Returning to the City I walked past the gently leaning Albert Memorial Clock and on to St Anne’s Cathedral. Continuing on to the City Hall I saw a Loyalist protest which included BNP flags which I just found very odd. I was starting to feel hungry and so decided after some internal deliberation to walk to St George’s Market where eventually I opted to have a beef burger with spinach, cranberry and brie which the person serving agreed was a good choice. It was a good atmosphere and someone was playing some live music and I found a seat so that I could watch them perform whilst I ate.

After leaving the market I caught a bus to the Botanical Garden so that I could have a quick look around Ulster Museum. I had a look at the display on “The Troubles” which handled the period delicately and neutrally.
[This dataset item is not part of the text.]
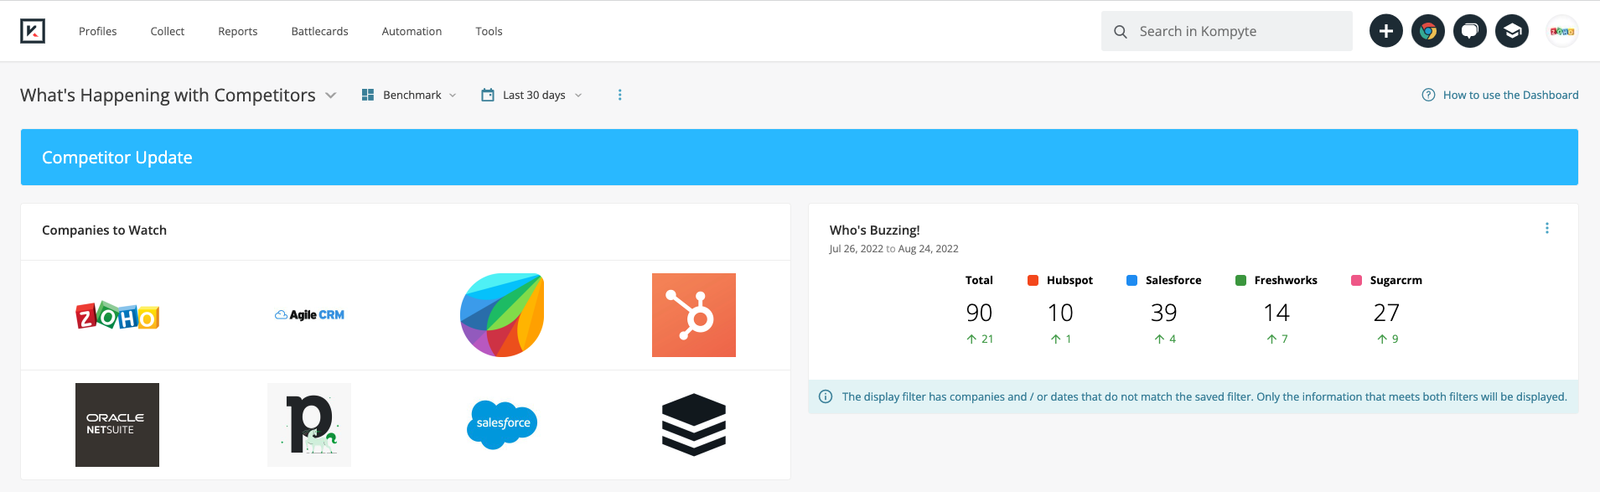1600x492 pixels.
Task: Expand the dashboard title dropdown
Action: [331, 95]
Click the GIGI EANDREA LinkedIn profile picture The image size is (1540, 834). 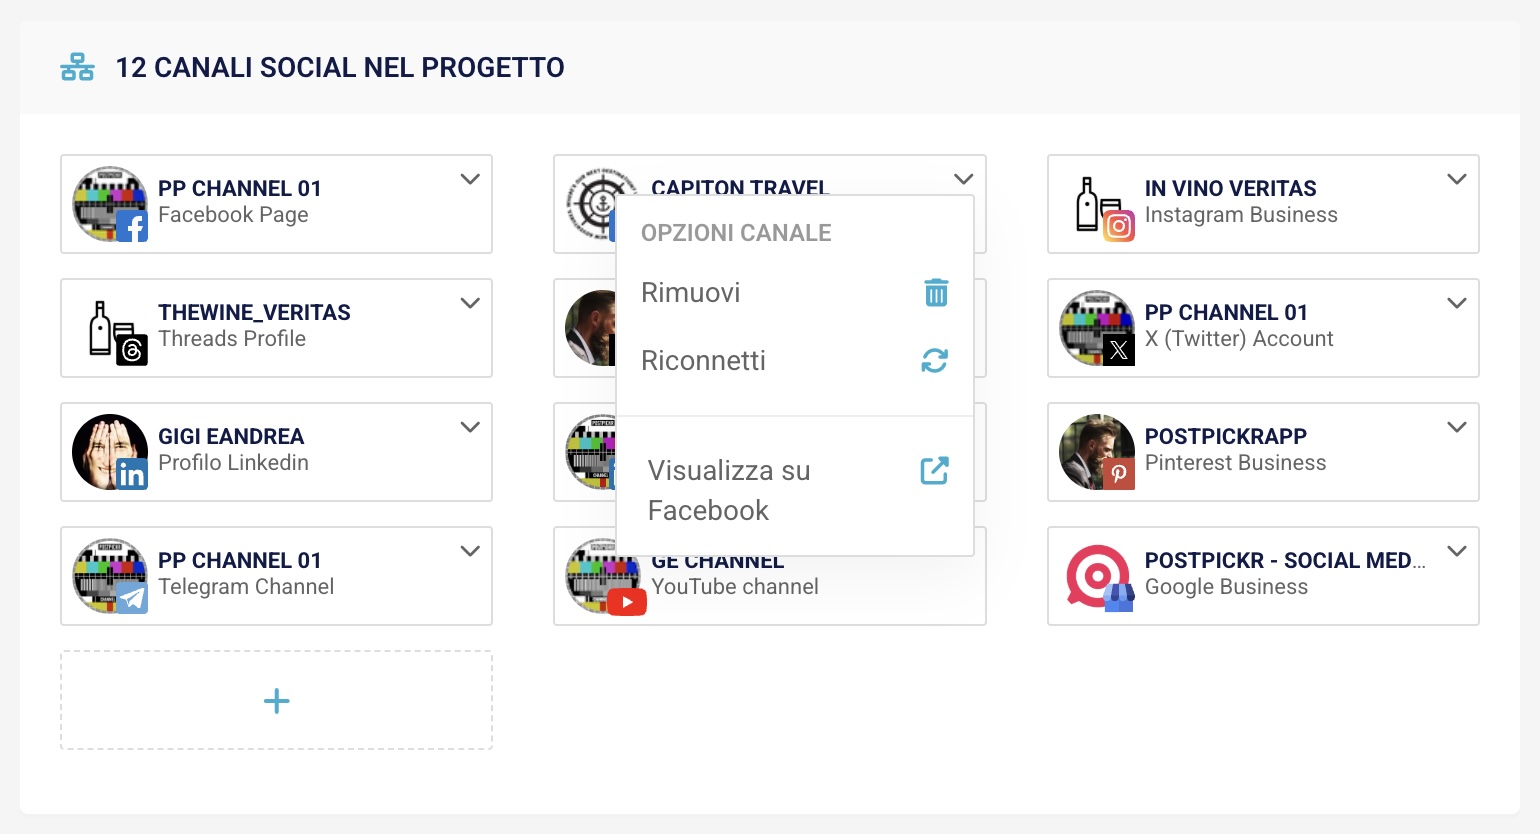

I then continued to a section on the sinking of the La Girona during the 1588 Spanish Armada which contained treasure that was recovered from the wreck.

I returned to my Guest House and after grabbing my bag I said goodbye to the owner. Once back in the centre I had one stop before making my way to the bus station. I returned to the City Hall to see the Titanic Memorial Gardens and then made the short walk to the bus station. I arrived at the airport and squeezing the contents of two rucksacks in to one, I was forced to wear my trousers over my jeans as they had an elasticated waist a T-shirt, jumper and shirt which meant I resembled the Michelin man.

I’d had an amazing time in Belfast, I’d been made to feel welcome and whilst i’d done a lot, I would have liked to have climbed Divis Hill and to have visited Crumlin Road Gaol. Despite its rather horrific recent history Belfast seems to be on the right path and I felt safe which gives me hope that future generations will be able to live peacefully regardless of religious beliefs.